● Challenge:
Rewrite the entries from the line with "Click the March 2022 bar in chart" up to and including the line with "I will coord(154,861).", changing "installer pane" to "installer window" and leaving everything else as it is.

--- START OF Supplied material ---

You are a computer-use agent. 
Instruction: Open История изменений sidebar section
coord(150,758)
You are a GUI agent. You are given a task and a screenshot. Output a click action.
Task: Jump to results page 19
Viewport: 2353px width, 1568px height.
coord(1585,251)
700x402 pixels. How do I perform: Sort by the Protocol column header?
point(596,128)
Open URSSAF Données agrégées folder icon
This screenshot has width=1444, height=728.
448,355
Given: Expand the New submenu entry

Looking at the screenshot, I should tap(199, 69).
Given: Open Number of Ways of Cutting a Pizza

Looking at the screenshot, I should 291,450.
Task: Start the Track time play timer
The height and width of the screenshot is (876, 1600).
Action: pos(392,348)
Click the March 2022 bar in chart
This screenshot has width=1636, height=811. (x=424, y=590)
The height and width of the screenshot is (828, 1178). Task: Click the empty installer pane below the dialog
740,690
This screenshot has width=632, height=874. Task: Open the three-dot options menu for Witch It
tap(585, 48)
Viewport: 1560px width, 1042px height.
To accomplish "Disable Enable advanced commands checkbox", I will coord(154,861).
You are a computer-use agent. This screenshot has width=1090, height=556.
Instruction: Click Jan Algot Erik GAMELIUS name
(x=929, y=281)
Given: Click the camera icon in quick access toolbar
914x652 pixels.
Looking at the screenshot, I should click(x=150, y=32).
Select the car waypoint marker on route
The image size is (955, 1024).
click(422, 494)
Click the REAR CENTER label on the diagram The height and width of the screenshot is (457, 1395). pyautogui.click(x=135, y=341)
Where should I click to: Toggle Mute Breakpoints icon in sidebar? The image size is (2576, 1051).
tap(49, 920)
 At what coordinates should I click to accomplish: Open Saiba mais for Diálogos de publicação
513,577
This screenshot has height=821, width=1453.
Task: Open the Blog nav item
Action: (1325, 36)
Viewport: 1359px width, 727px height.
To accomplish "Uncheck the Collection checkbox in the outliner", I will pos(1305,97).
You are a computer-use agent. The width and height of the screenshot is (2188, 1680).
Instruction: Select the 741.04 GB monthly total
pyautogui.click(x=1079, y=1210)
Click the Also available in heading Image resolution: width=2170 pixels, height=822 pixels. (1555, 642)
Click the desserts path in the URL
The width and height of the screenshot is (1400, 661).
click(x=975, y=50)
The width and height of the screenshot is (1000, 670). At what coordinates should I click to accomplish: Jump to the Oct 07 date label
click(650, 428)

--- END OF Supplied material ---

● Full response:
Click the March 2022 bar in chart
This screenshot has width=1636, height=811. (x=424, y=590)
The height and width of the screenshot is (828, 1178). Task: Click the empty installer window below the dialog
740,690
This screenshot has width=632, height=874. Task: Open the three-dot options menu for Witch It
tap(585, 48)
Viewport: 1560px width, 1042px height.
To accomplish "Disable Enable advanced commands checkbox", I will coord(154,861).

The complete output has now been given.